In [3]:
import torch
import torch.nn as nn
import torch.optim as optim
from torch.utils.data import Dataset, DataLoader

import pandas as pd
import numpy as np
import ast
import nltk
from sklearn.preprocessing import MultiLabelBinarizer
from nltk.corpus import stopwords
from nltk.stem import WordNetLemmatizer
from nltk.tokenize import word_tokenize
from gensim.models import Word2Vec

nltk.download('punkt')
nltk.download('stopwords')
nltk.download('wordnet')
nltk.download('omw-1.4')


[nltk_data] Downloading package punkt to
[nltk_data]     C:\Users\User\AppData\Roaming\nltk_data...
[nltk_data]   Package punkt is already up-to-date!
[nltk_data] Downloading package stopwords to
[nltk_data]     C:\Users\User\AppData\Roaming\nltk_data...
[nltk_data]   Package stopwords is already up-to-date!
[nltk_data] Downloading package wordnet to
[nltk_data]     C:\Users\User\AppData\Roaming\nltk_data...
[nltk_data]   Package wordnet is already up-to-date!
[nltk_data] Downloading package omw-1.4 to
[nltk_data]     C:\Users\User\AppData\Roaming\nltk_data...
[nltk_data]   Package omw-1.4 is already up-to-date!


True

In [4]:
df_train = pd.read_csv('df_train.csv')
df_val = pd.read_csv('df_val.csv')
df_test = pd.read_csv('df_test.csv')

for df in [df_train, df_val, df_test]:
    df['genres'] = df['genres'].apply(lambda x: list(ast.literal_eval(x)))

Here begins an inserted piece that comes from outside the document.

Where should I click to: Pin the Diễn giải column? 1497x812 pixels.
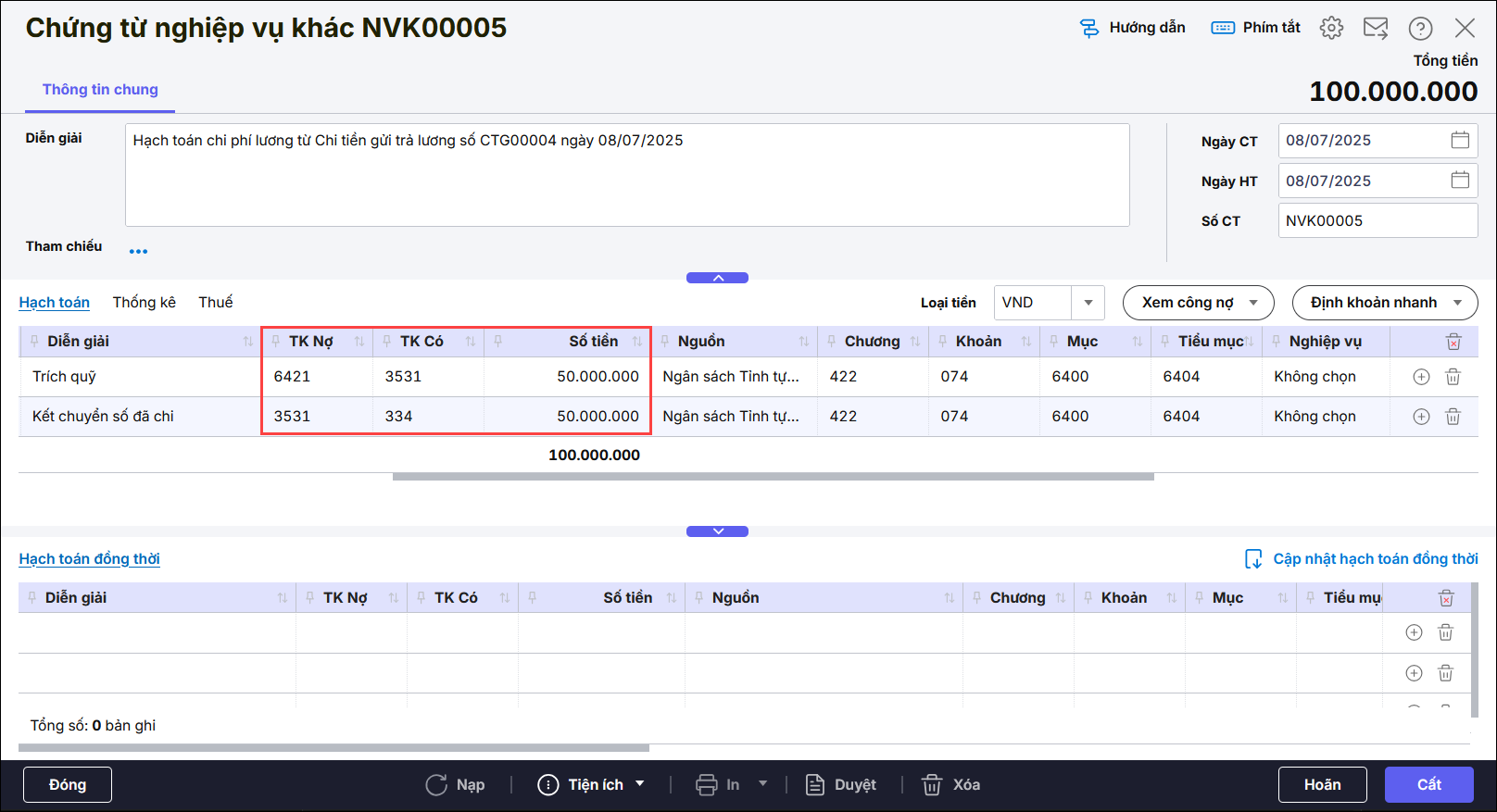(x=34, y=342)
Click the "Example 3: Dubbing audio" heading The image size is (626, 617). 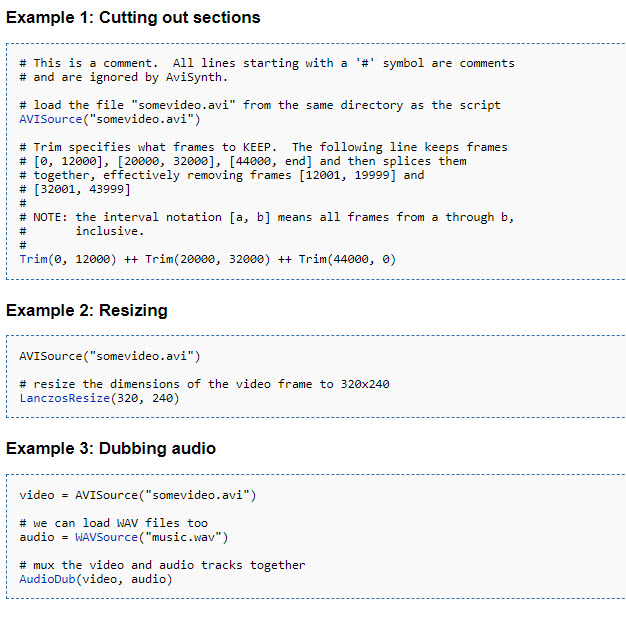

lemmatizer = WordNetLemmatizer()
stop_words = set(stopwords.words('english'))

def clean_text(text):
    tokens = word_tokenize(text.lower())
    tokens = [lemmatizer.lemmatize(t) for t in tokens if t.isalpha() and t not in stop_words]
    return ' '.join(tokens)

for df in [df_train, df_val, df_test]:
    df['clean_synopsis'] = df['synopsis'].apply(clean_text)


In [5]:
tokenized_texts = [text.split() for text in df_train['clean_synopsis']]
w2v_model = Word2Vec(tokenized_texts, vector_size=100, window=5, min_count=2, workers=4)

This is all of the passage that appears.